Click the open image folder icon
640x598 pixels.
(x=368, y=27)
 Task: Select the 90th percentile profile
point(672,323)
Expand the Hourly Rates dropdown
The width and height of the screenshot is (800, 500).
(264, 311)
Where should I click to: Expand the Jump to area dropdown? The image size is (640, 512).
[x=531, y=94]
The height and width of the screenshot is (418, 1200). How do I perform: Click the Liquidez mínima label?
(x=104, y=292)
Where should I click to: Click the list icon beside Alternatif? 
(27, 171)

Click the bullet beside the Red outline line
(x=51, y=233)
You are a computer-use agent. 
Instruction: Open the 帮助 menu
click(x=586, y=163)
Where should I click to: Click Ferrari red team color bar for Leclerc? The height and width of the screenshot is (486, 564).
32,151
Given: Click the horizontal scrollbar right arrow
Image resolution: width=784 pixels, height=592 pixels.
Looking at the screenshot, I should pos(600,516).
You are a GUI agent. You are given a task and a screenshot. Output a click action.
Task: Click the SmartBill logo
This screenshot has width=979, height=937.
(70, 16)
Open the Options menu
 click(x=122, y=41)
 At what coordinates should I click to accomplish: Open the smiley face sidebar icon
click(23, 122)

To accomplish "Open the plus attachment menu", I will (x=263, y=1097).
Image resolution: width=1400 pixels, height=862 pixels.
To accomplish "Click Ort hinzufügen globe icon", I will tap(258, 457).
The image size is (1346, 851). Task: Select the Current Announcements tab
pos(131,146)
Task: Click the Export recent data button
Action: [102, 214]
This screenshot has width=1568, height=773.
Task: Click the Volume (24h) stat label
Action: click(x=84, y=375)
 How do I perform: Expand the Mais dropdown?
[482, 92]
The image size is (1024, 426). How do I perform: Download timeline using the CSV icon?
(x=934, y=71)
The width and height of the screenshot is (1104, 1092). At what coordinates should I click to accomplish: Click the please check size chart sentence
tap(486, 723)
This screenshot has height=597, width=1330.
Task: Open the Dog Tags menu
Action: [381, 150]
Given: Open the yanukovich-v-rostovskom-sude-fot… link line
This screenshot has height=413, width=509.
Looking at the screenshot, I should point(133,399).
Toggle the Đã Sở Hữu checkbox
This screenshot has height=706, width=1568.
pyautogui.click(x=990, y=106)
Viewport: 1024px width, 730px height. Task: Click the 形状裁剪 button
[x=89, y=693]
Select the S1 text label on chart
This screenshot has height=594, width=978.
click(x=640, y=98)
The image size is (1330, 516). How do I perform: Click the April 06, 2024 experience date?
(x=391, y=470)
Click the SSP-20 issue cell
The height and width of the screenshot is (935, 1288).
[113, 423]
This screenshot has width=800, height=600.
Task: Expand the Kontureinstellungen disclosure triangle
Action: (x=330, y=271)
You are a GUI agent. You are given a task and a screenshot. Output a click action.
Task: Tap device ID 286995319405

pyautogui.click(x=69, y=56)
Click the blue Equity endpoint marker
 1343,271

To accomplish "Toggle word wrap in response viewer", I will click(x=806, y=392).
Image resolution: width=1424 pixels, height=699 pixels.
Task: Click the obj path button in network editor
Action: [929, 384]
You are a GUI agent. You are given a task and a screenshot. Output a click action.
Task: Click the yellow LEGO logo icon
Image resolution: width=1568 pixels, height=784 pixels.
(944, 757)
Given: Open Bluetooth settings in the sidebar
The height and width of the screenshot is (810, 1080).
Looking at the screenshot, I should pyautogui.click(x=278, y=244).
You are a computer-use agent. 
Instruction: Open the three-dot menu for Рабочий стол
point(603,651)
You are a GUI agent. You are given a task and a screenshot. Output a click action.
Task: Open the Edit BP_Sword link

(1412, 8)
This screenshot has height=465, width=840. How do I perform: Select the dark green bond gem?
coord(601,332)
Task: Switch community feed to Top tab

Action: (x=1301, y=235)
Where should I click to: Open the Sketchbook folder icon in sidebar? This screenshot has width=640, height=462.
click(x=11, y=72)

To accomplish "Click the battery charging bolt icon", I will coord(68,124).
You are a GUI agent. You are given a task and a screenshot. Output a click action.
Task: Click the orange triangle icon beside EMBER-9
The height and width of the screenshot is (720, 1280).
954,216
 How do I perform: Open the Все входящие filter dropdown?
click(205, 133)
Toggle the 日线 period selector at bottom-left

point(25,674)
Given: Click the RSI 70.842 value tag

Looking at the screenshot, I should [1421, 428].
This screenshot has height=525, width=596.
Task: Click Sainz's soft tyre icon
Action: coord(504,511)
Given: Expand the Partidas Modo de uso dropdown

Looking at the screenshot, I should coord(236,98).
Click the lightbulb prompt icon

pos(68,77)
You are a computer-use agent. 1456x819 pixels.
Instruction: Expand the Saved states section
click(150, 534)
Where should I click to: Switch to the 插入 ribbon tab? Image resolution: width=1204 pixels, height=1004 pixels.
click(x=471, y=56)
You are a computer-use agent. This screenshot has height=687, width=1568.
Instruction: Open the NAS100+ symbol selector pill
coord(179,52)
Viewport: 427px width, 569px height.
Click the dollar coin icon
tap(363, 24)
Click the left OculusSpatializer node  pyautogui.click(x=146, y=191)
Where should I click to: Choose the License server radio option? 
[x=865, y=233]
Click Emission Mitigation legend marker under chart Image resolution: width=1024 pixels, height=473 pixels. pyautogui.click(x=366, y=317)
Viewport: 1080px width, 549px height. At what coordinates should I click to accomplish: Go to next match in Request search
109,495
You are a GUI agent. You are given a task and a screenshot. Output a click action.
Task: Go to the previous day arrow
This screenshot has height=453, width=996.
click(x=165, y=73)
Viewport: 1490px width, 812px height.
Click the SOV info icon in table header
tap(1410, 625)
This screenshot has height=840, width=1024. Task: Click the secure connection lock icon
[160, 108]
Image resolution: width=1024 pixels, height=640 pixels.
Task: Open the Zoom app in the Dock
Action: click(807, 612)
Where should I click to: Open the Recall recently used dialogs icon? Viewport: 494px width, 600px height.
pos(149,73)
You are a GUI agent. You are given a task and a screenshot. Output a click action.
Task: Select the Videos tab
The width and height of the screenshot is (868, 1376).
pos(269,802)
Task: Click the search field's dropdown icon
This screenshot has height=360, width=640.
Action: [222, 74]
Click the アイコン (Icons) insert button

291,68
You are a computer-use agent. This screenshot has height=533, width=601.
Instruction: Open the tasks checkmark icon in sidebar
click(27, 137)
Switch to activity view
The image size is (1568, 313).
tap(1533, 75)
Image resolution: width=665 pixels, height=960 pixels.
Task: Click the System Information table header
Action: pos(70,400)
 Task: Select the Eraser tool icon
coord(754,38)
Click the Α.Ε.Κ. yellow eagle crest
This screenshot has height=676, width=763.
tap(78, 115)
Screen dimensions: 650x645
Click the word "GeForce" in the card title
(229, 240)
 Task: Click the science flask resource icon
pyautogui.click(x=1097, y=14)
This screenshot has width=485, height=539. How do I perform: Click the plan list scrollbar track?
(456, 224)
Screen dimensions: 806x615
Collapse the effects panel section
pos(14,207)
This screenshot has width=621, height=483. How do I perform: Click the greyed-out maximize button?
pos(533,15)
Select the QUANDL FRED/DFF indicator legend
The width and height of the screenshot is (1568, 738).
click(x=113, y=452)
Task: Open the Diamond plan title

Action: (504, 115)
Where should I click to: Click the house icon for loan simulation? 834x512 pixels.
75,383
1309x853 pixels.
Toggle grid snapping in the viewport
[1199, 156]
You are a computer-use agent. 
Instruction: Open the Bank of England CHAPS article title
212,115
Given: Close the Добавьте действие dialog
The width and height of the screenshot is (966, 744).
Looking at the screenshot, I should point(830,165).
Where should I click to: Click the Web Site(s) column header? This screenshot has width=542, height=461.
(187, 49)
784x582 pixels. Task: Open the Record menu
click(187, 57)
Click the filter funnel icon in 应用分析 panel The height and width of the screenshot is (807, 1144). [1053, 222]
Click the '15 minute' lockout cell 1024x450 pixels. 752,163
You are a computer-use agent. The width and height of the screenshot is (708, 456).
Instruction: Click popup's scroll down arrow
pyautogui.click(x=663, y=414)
==*==
• What you have to do
Write out the lines above word for word, starting with the first one and ending with the line that contains "[x=531, y=94]", that line included.

• The reply
Click the open image folder icon
640x598 pixels.
(x=368, y=27)
 Task: Select the 90th percentile profile
point(672,323)
Expand the Hourly Rates dropdown
The width and height of the screenshot is (800, 500).
(264, 311)
Where should I click to: Expand the Jump to area dropdown? The image size is (640, 512).
[x=531, y=94]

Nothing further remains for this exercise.